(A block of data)
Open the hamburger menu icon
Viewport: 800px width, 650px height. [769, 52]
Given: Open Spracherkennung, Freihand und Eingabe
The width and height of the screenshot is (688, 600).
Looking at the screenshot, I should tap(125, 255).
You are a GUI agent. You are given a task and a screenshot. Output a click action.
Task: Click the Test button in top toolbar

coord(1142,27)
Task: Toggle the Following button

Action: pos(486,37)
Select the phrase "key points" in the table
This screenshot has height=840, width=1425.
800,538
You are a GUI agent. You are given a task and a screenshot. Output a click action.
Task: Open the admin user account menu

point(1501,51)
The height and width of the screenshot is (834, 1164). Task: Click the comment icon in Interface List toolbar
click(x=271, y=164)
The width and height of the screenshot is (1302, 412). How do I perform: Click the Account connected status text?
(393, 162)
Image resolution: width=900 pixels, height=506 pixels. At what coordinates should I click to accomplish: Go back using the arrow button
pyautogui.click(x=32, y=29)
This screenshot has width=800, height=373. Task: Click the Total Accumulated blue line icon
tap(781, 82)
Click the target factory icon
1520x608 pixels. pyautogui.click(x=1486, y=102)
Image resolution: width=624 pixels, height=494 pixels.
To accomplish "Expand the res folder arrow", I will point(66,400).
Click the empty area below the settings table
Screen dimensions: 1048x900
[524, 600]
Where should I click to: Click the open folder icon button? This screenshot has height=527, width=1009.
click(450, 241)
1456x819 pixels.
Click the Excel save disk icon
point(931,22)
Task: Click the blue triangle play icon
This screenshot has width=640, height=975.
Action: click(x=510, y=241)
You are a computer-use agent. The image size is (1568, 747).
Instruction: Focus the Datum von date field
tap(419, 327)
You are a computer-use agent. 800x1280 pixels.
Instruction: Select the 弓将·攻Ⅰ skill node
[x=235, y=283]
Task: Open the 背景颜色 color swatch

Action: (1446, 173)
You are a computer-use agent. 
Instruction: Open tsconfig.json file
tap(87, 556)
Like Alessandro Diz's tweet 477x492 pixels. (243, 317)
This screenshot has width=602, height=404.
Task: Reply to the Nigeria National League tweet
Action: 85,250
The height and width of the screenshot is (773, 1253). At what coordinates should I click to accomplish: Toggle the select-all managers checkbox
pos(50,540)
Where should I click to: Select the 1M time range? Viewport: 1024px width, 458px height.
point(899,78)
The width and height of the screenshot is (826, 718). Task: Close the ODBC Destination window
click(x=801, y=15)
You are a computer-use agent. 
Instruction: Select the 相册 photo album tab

**The problem**
Repeat word for word the stretch of the material from the line containing "You are a computer-use agent. The" through the end of the material.

**Full response**
You are a computer-use agent. The image size is (1568, 747).
Instruction: Focus the Datum von date field
tap(419, 327)
You are a computer-use agent. 800x1280 pixels.
Instruction: Select the 弓将·攻Ⅰ skill node
[x=235, y=283]
Task: Open the 背景颜色 color swatch

Action: (1446, 173)
You are a computer-use agent. 
Instruction: Open tsconfig.json file
tap(87, 556)
Like Alessandro Diz's tweet 477x492 pixels. (243, 317)
This screenshot has width=602, height=404.
Task: Reply to the Nigeria National League tweet
Action: 85,250
The height and width of the screenshot is (773, 1253). At what coordinates should I click to accomplish: Toggle the select-all managers checkbox
pos(50,540)
Where should I click to: Select the 1M time range? Viewport: 1024px width, 458px height.
point(899,78)
The width and height of the screenshot is (826, 718). Task: Close the ODBC Destination window
click(x=801, y=15)
You are a computer-use agent. 
Instruction: Select the 相册 photo album tab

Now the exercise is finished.